I was going back and watching scenes with her, remembering things she said that resonated with me. She's probably the person I'm most like, in this fictional prison. When one of the Correction Officers asked them to write about their feelings, she had this to say to him: "Did it ever occur to you that we don't wanna get in touch with our feelings? That actually feeling our feelings might make it impossible to survive in here?" I actually can't explain this in words, but I get it.
She says a couple other things about love that are spot on: Love is just "chilling, you know? Kicking it with somebody, talking, making mad stupid jokes, and like, not even wanting to go to sleep, 'cause then you might be without 'em for a minute. And you don't want that."
"Love is not about staring at each other, but staring off in the same direction."

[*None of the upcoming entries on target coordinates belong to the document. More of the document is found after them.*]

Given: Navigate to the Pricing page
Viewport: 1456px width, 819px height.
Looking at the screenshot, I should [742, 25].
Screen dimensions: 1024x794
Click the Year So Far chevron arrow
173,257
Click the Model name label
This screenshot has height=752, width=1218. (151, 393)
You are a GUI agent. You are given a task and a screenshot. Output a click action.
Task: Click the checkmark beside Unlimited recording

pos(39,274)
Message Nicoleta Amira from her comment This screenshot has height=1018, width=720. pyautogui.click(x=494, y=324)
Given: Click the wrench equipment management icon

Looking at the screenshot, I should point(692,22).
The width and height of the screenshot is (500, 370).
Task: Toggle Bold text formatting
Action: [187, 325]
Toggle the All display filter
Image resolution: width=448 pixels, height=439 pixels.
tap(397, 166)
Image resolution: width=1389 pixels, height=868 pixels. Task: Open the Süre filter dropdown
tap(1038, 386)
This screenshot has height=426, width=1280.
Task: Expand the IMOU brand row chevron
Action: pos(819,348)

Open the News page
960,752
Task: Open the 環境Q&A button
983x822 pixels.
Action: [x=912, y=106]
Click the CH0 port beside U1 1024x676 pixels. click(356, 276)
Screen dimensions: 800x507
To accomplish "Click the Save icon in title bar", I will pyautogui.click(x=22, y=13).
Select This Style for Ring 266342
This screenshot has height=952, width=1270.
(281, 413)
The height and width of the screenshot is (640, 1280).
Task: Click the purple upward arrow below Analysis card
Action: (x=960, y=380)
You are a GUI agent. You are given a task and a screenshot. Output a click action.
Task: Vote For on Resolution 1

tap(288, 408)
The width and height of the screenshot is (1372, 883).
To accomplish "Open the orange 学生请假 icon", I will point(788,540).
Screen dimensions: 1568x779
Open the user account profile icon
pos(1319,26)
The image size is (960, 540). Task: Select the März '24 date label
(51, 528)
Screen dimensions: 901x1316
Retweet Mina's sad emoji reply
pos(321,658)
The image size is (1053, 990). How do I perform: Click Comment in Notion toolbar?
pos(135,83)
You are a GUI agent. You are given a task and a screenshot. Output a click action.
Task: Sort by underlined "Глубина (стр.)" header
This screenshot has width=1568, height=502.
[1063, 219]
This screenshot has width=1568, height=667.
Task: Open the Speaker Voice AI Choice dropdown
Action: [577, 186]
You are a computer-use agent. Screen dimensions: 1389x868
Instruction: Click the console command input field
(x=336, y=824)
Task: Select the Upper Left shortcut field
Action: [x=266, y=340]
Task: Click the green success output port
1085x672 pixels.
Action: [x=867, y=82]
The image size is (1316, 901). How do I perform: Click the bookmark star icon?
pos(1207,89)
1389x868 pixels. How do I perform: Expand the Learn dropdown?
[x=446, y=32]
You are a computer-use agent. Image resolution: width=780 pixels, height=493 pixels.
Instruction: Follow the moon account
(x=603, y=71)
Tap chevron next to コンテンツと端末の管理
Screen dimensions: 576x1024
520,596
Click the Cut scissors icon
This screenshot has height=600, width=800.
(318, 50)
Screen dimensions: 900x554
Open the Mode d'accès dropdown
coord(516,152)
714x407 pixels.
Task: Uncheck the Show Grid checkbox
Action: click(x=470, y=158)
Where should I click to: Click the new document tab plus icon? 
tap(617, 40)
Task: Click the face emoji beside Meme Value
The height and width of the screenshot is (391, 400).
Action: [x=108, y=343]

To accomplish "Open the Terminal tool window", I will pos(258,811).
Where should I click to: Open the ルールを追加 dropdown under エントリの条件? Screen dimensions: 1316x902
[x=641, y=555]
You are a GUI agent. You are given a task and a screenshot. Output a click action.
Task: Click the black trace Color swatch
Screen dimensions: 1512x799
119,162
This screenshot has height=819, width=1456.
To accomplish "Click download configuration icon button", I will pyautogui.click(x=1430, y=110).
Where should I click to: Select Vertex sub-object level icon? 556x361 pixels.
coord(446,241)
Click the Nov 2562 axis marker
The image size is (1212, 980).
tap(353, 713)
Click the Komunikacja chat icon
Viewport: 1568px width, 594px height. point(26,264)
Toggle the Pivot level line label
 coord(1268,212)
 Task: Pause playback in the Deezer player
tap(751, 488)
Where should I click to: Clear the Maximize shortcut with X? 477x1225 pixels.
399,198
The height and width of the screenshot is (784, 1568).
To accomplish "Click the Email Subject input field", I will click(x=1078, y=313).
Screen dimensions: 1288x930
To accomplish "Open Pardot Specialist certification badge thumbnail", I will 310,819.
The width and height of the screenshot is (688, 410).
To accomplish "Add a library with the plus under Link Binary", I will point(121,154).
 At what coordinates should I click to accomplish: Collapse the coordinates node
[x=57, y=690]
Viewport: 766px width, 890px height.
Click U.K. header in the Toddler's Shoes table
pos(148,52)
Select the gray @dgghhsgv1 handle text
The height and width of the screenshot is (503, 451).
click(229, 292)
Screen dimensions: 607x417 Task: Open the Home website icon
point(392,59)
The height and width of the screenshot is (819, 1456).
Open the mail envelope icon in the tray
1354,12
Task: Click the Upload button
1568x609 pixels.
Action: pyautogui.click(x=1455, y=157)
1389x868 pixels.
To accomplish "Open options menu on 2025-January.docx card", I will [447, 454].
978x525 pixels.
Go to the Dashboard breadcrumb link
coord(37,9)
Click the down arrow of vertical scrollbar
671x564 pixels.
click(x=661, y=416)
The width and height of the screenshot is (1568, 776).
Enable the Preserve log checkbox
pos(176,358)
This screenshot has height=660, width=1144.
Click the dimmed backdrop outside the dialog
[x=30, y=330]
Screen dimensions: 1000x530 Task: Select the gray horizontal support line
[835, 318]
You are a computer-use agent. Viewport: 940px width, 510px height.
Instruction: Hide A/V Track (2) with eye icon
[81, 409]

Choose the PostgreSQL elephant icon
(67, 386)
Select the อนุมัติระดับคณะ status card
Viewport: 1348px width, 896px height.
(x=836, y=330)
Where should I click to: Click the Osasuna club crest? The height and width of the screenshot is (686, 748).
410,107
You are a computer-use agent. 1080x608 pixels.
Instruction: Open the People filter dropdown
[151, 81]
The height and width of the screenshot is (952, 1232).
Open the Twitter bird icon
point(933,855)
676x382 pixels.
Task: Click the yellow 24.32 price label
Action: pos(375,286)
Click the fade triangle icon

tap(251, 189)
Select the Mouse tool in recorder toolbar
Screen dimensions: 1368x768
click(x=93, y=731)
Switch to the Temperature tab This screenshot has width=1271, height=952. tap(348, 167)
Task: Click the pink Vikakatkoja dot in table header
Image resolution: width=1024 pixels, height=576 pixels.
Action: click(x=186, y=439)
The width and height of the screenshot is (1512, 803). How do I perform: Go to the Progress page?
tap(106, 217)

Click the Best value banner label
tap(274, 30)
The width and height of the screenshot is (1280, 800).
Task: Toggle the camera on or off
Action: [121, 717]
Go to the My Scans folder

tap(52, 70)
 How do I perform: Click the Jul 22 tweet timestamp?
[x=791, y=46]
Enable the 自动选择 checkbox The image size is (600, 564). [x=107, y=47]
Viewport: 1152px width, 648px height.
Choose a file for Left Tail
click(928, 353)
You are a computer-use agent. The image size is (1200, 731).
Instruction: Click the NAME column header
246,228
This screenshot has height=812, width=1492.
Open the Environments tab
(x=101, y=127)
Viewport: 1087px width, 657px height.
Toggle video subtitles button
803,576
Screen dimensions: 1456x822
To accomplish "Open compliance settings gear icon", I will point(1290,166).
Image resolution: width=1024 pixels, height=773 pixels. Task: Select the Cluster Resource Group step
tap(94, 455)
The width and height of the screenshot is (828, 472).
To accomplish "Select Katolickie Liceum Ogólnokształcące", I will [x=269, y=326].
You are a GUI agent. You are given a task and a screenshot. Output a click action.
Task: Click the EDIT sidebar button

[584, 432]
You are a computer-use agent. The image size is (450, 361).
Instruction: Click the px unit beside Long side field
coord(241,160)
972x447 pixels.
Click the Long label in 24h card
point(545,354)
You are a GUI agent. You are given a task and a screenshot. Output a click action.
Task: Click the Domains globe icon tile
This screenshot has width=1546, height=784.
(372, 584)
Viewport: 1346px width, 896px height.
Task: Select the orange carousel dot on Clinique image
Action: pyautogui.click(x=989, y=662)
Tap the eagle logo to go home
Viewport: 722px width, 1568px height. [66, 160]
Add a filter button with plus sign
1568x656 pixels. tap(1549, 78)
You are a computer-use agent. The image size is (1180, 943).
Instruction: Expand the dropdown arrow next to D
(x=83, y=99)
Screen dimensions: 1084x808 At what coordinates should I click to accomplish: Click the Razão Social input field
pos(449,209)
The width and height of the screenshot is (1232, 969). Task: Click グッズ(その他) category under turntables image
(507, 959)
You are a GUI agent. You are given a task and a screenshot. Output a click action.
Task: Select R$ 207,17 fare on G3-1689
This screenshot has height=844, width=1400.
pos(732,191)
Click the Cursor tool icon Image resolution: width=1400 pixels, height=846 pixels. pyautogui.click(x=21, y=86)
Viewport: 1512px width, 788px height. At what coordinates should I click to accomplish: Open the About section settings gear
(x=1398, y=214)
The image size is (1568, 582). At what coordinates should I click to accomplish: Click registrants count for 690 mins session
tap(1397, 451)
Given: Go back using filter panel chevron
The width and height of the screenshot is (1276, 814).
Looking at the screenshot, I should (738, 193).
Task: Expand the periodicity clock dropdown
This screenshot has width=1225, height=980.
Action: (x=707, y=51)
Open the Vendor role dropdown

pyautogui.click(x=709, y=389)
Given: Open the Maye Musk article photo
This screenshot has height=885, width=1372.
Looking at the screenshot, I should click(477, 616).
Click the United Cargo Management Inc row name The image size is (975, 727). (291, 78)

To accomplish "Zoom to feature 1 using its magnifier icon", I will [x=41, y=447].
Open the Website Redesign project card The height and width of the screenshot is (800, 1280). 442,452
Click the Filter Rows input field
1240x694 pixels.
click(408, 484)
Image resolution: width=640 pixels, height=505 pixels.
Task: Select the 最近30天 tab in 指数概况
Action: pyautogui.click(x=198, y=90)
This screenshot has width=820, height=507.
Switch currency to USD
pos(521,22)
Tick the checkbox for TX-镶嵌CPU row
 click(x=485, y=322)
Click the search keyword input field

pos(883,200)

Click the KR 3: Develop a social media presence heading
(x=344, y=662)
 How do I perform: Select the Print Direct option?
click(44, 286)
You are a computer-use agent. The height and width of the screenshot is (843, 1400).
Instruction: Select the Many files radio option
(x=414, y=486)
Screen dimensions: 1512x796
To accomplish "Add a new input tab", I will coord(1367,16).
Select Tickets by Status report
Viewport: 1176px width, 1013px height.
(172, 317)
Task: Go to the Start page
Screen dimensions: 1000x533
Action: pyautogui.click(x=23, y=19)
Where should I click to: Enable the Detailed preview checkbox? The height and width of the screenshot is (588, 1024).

I'm going to miss all the poignant things she had to say. The way she cared about books and her friends and the girl she fell for. She saved her life once and then lost her own. Sigh. I guess I can see why the writers wanted to kill her character and not somebody else on the show. No one else's death would've hurt as hard as hers. No one had a soul like hers and no one had a smile like hers. We have Samira Wiley to thank for that. Luckily she is still here. She's not gone. We can see her smile and her bright soul somewhere else. But it's ok to mourn her character. It's ok to hurt. It makes you more human. It makes you think and reflect and write more deeply... at least in my case. Poussey, you'll be forever missed and never forgotten...and thank you for this last look, right straight to all of us.